Dowd grew concerned when Osbon made comments such as "We need to take a leap of faith", "We're not going to Vegas", and "I can't be held responsible when this plane crashes." Osbon began giving what the first officer described as a sermon. Dowd tricked Osbon into going to the passenger compartment, then locked the cockpit door and changed the security code. Osbon railed at passengers about Jesus, Al-Qaeda, countries in the Middle East, and a possible bomb on board. Alarmed passengers tackled him and tied him up with seat belt extenders. An off-duty JetBlue pilot who was travelling as a passenger joined Dowd in the cockpit and the plane landed about 20 minutes later. Osbon was arrested and charged with "interference with a flight crew."
The 49-year-old Osbon was suspended from work after being with JetBlue for 12 years. He had attended Carnegie Mellon University and graduated in 1987 from Nathaniel Hawthorne College, an aeronautics and aviation college located in New Hampshire.
Trial and lawsuits
On Tuesday, July 3, 2012, he was found not guilty by reason of insanity of the charge of interference with the flight crew by an Amarillo, Texas-based federal judge, Judge Mary Lou Robinson. Mr. Osbon was then ordered to be held pending a further investigation; he was then immediately transferred to a mental health facility in Fort Worth for additional treatment.
After Captain Osbon was evaluated in a federal mental health facility in North Carolina, on November 9, 2012, US District Judge Robinson freed him under the provisions that he continue mental health treatment, follow a prescribed medication regime, and meet a variety of other conditions. Osbon must continue to be monitored by his probation officer for an undetermined amount of time. "This is a bad situation for you and your family, but you are very fortunate to have the type of immediate support you have," Robinson said. "Good Luck, Mr. Osbon."
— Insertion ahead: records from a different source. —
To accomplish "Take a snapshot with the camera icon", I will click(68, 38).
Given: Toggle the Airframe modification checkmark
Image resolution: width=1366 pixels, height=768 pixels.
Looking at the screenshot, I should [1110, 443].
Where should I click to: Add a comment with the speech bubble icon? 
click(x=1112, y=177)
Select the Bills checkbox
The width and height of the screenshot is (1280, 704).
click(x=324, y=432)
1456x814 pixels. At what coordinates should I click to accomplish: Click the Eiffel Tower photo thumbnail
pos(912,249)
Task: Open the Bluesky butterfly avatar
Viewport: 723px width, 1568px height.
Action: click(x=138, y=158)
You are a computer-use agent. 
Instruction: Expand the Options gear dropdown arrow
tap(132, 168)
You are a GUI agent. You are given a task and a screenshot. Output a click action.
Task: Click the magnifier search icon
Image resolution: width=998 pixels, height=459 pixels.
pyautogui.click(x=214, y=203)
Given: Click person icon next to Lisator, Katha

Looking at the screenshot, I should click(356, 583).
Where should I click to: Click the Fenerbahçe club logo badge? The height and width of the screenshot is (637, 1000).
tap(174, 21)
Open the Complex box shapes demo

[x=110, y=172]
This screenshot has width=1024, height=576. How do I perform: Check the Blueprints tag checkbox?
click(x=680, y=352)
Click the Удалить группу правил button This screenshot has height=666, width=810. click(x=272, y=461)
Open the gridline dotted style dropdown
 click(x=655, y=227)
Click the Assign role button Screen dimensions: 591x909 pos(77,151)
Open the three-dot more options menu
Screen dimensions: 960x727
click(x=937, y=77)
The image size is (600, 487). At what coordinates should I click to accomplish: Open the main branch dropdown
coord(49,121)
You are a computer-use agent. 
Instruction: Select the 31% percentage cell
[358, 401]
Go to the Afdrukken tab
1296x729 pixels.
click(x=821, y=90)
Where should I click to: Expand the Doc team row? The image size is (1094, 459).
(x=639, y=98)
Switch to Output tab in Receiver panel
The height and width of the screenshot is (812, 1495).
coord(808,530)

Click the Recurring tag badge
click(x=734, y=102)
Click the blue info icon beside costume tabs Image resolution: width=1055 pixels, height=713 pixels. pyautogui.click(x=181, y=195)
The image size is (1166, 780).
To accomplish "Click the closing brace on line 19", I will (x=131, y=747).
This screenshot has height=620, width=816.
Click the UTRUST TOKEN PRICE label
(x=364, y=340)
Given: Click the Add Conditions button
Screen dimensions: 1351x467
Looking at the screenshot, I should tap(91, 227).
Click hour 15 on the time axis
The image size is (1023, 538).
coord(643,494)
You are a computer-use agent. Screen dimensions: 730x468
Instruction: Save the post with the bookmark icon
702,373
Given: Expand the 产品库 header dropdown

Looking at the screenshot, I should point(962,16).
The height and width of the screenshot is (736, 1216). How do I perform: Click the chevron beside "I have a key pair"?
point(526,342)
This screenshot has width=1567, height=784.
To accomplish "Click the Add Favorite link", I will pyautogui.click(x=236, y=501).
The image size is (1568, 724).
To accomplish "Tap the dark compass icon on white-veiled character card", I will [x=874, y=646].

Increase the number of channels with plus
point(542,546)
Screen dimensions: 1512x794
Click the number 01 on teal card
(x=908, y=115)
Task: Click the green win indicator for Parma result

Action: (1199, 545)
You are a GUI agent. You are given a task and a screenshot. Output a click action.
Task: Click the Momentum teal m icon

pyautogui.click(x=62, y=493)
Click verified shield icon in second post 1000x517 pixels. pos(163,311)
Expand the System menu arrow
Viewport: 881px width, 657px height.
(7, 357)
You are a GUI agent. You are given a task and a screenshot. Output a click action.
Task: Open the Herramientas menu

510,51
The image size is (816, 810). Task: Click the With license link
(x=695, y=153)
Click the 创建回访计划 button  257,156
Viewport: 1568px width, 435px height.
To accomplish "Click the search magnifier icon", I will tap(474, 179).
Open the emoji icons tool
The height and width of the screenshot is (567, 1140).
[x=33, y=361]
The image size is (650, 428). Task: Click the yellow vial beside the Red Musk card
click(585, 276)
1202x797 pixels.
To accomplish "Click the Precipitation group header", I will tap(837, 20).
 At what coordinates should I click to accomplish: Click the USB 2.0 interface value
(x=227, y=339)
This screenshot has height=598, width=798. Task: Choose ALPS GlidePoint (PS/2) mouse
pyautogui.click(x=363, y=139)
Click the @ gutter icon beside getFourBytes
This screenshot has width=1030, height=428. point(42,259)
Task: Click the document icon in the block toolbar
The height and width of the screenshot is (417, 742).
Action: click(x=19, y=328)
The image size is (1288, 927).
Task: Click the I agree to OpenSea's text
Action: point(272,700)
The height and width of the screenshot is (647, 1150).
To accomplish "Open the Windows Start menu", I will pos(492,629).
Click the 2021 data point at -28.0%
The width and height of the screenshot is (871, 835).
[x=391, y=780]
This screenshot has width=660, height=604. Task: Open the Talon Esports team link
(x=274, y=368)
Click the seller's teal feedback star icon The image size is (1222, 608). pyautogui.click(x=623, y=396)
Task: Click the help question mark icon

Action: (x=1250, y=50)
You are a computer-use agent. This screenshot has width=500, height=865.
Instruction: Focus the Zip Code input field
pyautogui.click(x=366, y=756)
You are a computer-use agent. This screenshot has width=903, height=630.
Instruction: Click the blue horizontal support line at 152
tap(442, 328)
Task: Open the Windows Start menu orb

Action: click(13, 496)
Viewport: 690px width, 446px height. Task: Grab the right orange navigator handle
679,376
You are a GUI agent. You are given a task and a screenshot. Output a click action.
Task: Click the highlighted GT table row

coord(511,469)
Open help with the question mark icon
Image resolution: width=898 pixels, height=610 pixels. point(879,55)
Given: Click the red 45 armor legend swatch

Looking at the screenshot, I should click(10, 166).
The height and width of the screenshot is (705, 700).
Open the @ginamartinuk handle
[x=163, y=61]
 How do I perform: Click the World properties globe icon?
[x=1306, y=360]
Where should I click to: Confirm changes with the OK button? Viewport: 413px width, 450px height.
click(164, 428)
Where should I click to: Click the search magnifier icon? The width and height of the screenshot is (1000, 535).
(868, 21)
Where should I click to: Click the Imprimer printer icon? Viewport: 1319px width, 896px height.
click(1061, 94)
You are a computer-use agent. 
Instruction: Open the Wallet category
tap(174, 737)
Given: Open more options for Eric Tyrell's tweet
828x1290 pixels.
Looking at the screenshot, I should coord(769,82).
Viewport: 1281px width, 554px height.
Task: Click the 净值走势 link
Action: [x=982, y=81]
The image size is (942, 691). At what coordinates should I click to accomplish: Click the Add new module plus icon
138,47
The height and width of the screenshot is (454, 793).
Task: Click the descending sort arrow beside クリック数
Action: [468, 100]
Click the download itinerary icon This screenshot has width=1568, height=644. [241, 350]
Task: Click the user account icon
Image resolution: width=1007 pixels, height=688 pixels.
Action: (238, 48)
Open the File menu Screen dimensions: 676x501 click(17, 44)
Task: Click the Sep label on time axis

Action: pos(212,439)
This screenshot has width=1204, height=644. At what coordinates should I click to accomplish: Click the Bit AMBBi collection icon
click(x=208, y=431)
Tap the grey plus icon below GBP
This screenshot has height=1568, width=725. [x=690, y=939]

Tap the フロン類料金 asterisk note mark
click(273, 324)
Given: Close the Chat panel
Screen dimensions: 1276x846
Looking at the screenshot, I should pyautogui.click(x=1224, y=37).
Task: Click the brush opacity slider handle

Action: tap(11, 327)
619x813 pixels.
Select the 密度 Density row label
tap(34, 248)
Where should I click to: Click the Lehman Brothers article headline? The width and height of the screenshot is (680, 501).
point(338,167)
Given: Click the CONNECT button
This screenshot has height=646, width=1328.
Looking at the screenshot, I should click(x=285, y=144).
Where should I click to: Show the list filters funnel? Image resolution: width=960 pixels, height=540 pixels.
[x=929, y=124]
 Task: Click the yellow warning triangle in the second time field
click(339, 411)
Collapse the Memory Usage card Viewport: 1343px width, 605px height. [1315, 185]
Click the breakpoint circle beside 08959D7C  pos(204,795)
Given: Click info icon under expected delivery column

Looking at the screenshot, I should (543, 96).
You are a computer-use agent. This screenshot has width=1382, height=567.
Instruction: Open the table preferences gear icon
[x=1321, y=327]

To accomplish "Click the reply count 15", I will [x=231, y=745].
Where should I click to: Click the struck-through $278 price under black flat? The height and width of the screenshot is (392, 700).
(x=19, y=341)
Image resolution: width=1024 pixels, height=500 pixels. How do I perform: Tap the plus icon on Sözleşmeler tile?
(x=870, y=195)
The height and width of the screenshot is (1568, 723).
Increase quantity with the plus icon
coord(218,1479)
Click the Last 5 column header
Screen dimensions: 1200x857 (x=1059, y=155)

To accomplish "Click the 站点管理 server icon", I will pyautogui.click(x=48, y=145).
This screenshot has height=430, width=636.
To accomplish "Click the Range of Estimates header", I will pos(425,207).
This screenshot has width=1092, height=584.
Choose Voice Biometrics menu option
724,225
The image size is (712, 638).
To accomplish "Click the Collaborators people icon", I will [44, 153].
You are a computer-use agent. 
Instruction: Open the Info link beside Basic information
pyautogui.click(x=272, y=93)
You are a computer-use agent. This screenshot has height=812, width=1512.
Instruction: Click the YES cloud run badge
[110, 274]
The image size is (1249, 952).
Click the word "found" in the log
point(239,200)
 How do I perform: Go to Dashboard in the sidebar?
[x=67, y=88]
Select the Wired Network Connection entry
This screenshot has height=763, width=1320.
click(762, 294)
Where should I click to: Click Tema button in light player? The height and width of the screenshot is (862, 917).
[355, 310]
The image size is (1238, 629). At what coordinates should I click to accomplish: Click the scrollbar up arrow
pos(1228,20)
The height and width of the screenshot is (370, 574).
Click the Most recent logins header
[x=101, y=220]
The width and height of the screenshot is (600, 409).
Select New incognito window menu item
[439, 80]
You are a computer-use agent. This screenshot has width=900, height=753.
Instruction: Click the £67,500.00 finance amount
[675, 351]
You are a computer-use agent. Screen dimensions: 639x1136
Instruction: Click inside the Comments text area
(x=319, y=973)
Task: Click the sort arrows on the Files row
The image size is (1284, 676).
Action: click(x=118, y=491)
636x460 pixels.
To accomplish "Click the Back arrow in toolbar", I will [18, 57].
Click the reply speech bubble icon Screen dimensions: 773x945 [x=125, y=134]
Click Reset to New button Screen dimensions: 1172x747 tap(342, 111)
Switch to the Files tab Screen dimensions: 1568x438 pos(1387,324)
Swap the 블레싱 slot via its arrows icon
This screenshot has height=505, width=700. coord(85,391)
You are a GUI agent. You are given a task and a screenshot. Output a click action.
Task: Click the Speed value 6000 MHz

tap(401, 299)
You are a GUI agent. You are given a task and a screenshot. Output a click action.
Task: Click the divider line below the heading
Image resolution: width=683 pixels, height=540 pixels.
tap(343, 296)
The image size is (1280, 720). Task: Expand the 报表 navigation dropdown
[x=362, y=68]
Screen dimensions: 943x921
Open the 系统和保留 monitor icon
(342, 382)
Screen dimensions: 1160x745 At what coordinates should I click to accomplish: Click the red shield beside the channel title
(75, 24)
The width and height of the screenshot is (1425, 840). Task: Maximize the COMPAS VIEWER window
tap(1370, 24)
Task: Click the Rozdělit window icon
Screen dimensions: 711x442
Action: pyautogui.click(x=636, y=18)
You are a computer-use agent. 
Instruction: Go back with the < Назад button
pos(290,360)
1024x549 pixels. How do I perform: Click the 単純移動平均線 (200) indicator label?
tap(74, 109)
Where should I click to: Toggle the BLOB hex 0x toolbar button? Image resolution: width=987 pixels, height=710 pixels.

On March 27, 2015, passengers filed a suit against JetBlue for $14.9 million, claiming that the airline did not ensure Osbon was fit to fly, and endangered the lives of the crew and the passengers. The passenger suit was filed three days after the Germanwings Flight 9525 crash, in which the co-pilot deliberately crashed the plane killing all the people aboard. The passenger suit was settled the following month; terms of the settlement were not disclosed to the public.
Causes of illness
The cause of Osbon's mental breakdown remains unknown. Possibilities suggested included the onset of a psychotic disorder, a neurological event that compromised his brain function, or intoxication due to medication. In March 2015, Osbon filed a lawsuit against JetBlue in which he claimed the incident was caused by a complex partial brain seizure.